The National Weather Service in Lubbock recorded below normal average temperatures for all but three days in July.

The AP issued its first version of this article around 5AM EST Thursday. Yet, Google News and LexisNexis searches identified almost no print coverage.

As for television news outlets, I can find no mention of this matter whatsoever.

It appears the potential for weather related crop damage is only newsworthy in America if it can be reported as evidence of anthropogenic global warming.

What a disgrace.

http://newsbusters.org/blogs/noel-sheppard/2007/08/04/abnormally-cold-temperatures-texas-threaten-cotton-crop

medical 2933
08-07-2007, 03:54 AM
CNN, ABC, CBS, and NBC would likely have correspondents in the cornfields giving daily updates about the gravity of the situation.

diuretic
08-07-2007, 04:12 AM
It's why it's called "climate change". Similar things are happening elsewhere.

SpidermanTUba
08-07-2007, 08:01 PM
This will not play well with the global warming nuts



Abnormally Cold Temperatures in Texas Threaten Cotton Crop
By Noel Sheppard | August 4, 2007 - 11:59 ET

If summer heat and drought were jeopardizing crops in the Midwest, would a climate change obsessed media be having a field day (pun intended) reporting the news whilst connecting it to manmade global warming?

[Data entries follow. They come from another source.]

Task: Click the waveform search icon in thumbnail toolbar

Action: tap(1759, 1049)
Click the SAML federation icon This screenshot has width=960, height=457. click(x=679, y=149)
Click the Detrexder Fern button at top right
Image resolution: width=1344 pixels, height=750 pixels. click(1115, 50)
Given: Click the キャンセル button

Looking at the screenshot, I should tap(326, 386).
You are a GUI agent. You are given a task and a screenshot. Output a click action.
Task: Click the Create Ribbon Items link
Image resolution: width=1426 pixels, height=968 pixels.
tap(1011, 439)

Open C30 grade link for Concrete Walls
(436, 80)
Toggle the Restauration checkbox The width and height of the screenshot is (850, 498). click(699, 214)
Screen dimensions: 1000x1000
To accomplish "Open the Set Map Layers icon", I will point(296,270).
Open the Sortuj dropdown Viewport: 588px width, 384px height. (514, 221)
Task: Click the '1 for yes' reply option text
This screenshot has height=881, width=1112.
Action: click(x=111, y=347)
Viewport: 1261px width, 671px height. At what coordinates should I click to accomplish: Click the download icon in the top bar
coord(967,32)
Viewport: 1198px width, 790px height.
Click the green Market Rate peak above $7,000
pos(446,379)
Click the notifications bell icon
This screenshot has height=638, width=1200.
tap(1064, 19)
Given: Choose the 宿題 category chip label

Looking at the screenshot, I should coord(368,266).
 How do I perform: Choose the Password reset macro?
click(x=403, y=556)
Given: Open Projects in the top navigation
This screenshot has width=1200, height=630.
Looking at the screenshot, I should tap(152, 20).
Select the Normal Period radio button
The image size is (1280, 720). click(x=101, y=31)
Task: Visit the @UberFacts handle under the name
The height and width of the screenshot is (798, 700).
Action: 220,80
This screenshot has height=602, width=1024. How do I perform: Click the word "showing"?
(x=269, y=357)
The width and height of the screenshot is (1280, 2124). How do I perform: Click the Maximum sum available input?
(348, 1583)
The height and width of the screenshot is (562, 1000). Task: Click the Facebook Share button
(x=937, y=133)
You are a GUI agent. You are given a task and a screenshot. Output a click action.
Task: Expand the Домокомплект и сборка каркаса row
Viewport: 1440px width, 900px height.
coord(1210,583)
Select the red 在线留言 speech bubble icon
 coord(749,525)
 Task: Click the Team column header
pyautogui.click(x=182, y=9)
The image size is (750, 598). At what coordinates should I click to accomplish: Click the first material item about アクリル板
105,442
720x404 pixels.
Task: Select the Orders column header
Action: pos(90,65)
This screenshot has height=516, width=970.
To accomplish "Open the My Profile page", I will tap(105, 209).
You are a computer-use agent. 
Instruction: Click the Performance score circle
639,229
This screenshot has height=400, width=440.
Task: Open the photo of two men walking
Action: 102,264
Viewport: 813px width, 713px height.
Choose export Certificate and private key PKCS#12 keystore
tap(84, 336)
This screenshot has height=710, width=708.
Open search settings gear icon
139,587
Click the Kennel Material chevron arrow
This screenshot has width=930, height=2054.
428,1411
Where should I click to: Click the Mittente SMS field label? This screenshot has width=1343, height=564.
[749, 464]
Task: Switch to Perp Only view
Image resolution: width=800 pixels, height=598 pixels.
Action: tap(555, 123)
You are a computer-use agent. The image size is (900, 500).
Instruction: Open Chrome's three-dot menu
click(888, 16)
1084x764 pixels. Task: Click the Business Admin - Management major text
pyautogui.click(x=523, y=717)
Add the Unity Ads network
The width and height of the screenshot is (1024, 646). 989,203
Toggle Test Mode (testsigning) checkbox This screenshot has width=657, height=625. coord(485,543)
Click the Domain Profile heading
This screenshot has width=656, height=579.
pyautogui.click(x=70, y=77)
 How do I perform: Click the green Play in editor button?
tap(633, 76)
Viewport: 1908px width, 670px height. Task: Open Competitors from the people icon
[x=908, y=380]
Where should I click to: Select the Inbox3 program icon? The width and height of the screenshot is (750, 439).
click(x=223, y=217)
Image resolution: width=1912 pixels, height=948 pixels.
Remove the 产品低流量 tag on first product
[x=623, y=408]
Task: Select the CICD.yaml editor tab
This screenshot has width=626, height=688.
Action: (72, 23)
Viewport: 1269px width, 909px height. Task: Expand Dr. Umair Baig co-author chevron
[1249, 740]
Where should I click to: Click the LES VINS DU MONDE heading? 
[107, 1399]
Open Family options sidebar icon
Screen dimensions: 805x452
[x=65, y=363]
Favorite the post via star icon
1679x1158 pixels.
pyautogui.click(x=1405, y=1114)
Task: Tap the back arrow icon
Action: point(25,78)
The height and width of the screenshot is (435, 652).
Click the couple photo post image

24 hours a day, seven days a week, right? CNN, ABC, CBS, and NBC would likely have correspondents in the cornfields giving daily updates about the gravity of the situation.

Yet, further south in Texas, there's a crop very important to Americans in tremendous danger that has gotten almost no attention.

Why? Because abnormally cold summer temperatures are threatening it, and that just doesn't fit the current media agenda. As reported by the Associated Press Friday (h/t NB reader Phillip A. Smith):

Brad Heffington has farmed cotton in West Texas for nearly two decades but he and other producers in the world's largest growing patch say this year has been odd.

The weather has been cooler than Heffington can remember in his 19 years of growing the fluffy fiber, with temperatures so far failing to warm enough to optimally encourage cotton's fruit _ its bolls _ toward maturity.

"This is really an odd year," Heffington said. The cooler temperatures are "not exactly ideal for cotton. It's not a major concern right now but it could have real serious implications down the road."

The result could be reduced yields at harvest, which begins, at the earliest, at the end of September. "It could stand to be sunnier and warmer," Plains Cotton Growers spokesman Shawn Wade said.

Heat units, the measure of accumulated warmth on cotton plants throughout the growing season, are down 16 percent from normal for the three-month period that ended Tuesday, Randy Bowman, a cotton agronomist with the Texas Cooperative Extension, said.

[...]

The National Weather Service in Lubbock recorded below normal average temperatures for all but three days in July.

The AP issued its first version of this article around 5AM EST Thursday. Yet, Google News and LexisNexis searches identified almost no print coverage.

As for television news outlets, I can find no mention of this matter whatsoever.

It appears the potential for weather related crop damage is only newsworthy in America if it can be reported as evidence of anthropogenic global warming.

What a disgrace.

http://newsbusters.org/blogs/noel-sheppard/2007/08/04/abnormally-cold-temperatures-texas-threaten-cotton-crop




You don't understand what the term "global warming" means, do you?